Stored data:
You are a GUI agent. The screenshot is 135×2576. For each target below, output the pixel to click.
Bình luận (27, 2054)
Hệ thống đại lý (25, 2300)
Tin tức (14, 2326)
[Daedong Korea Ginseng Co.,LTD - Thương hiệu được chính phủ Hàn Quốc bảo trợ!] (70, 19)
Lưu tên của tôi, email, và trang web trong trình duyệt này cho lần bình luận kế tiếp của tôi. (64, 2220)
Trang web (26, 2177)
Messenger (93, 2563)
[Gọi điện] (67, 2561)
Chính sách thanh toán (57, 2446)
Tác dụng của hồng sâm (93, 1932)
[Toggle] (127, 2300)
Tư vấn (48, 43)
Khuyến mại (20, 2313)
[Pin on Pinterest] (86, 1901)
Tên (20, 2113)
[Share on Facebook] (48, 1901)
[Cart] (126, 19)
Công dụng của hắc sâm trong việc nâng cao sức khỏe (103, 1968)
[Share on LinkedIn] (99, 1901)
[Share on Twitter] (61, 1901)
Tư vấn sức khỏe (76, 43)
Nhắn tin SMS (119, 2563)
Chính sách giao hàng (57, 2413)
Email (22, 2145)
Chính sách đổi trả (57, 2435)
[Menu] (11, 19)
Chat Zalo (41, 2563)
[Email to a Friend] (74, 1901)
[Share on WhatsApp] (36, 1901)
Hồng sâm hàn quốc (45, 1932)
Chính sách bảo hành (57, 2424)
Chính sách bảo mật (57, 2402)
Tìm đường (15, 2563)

--

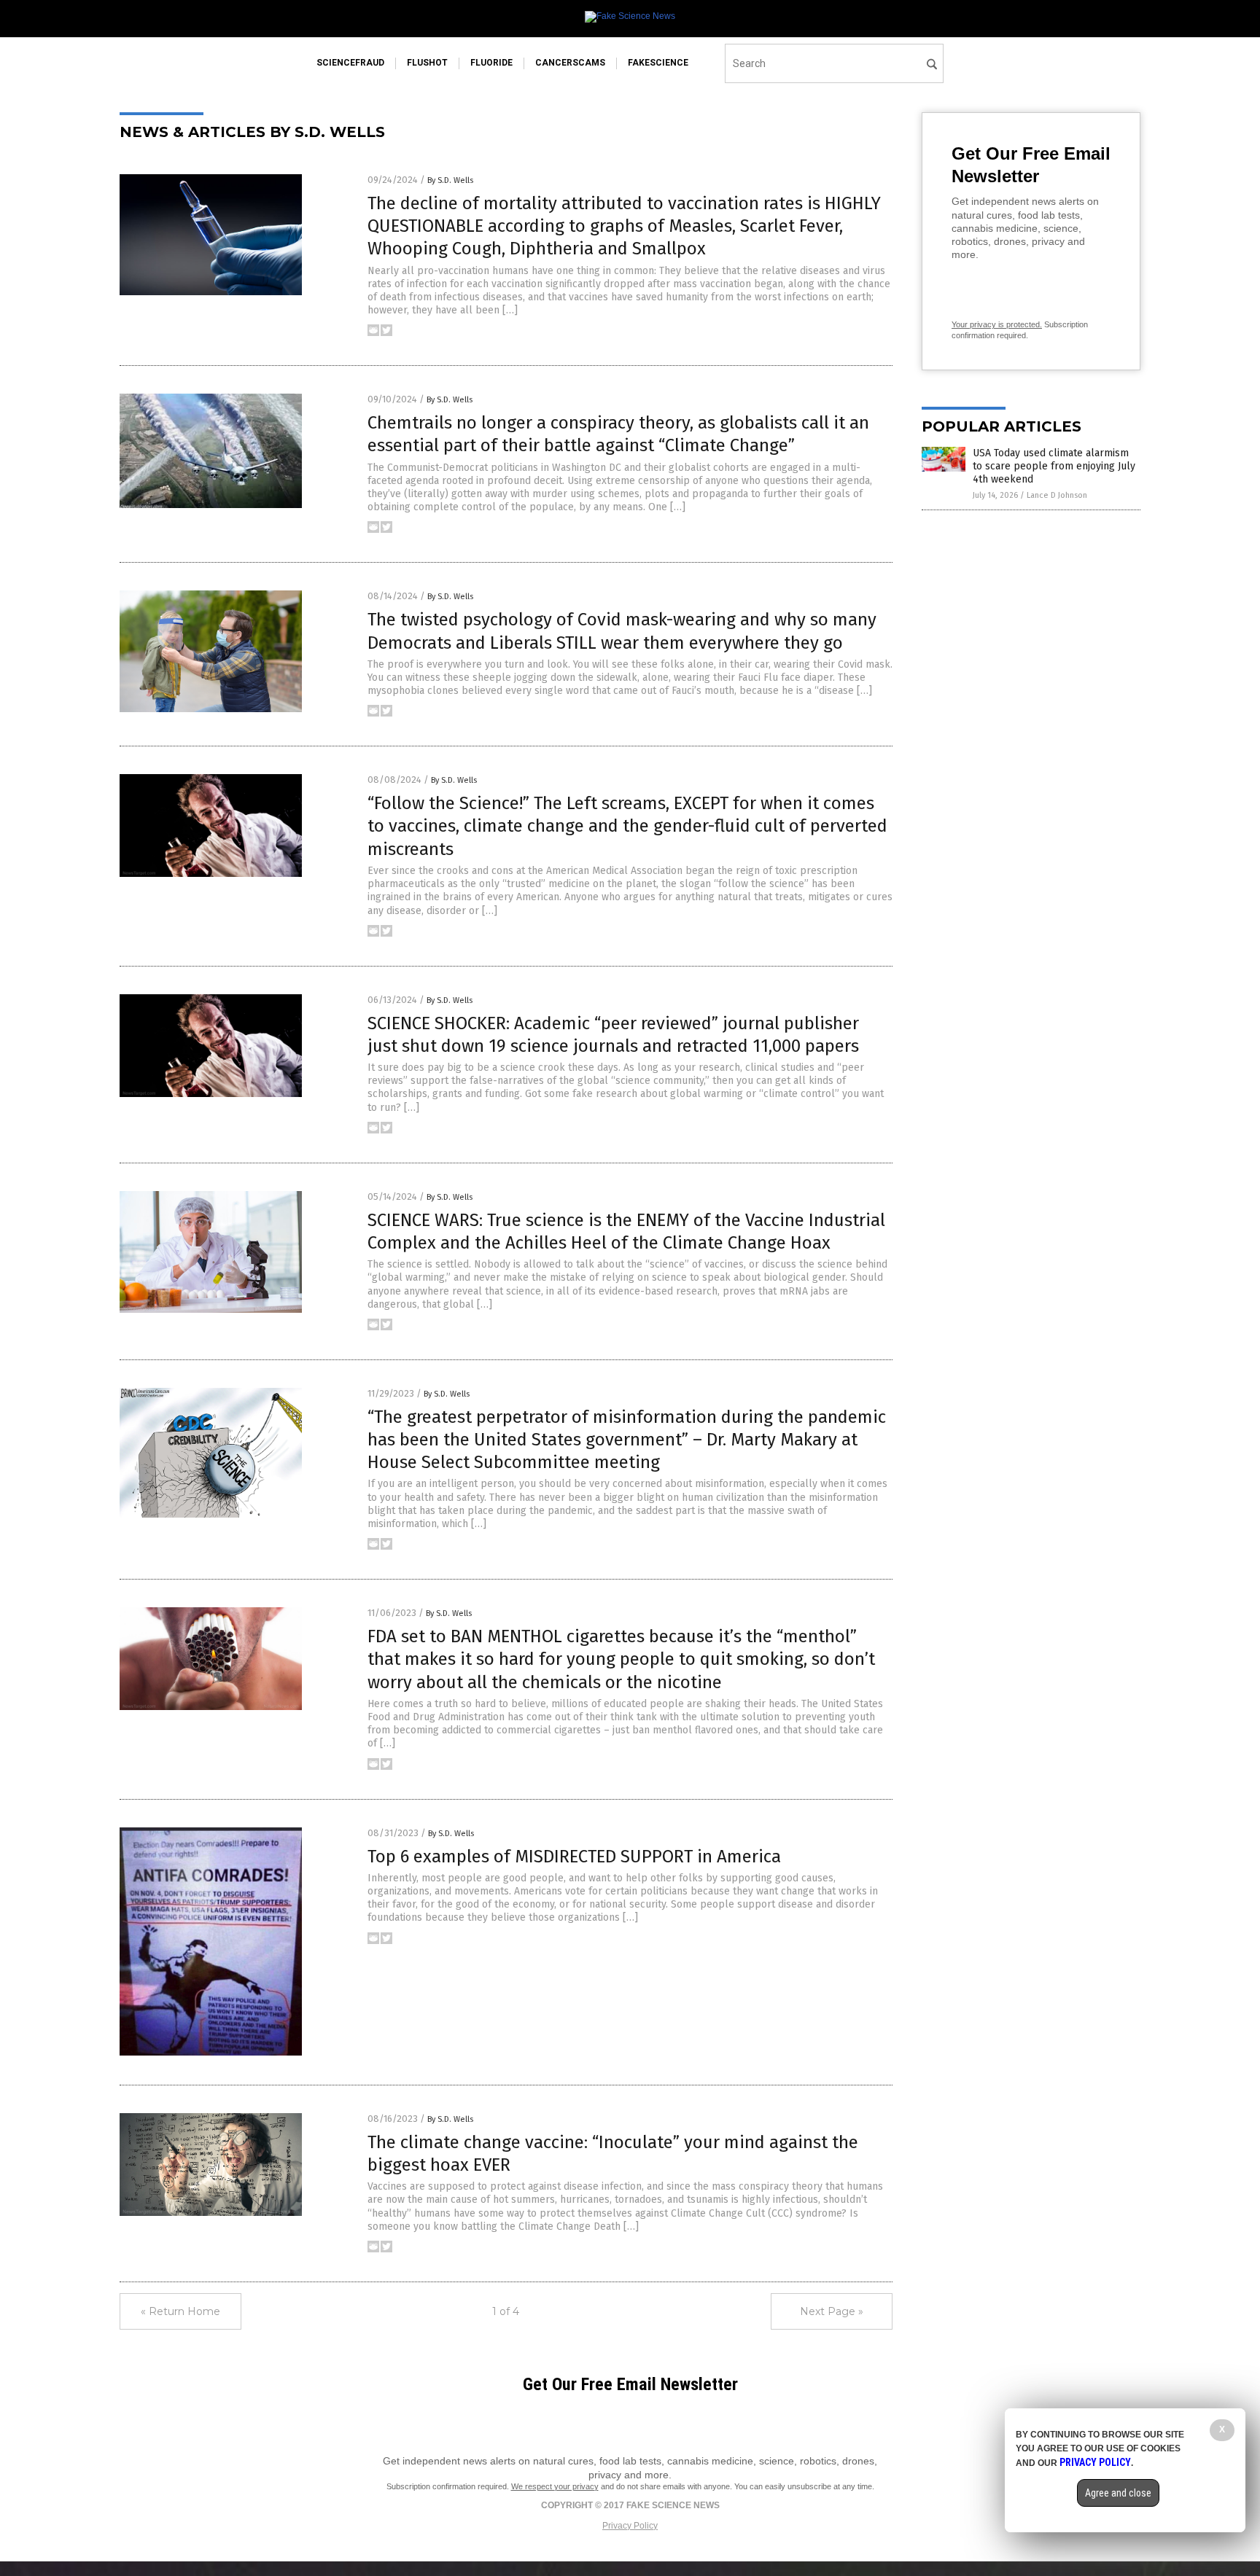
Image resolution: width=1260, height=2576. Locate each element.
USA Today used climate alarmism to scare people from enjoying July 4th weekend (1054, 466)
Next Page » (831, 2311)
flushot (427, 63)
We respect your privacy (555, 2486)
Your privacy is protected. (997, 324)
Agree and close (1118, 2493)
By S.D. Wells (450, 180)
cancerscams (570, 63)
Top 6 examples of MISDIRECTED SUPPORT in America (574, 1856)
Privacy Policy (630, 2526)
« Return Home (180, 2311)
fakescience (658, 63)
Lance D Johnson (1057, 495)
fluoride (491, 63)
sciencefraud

--- PROBLEM TO WORK ON ---
The word "sách" may appear in several lines of the data; count those lines and give only the number.

--- SOLUTION FOR THIS TASK ---
5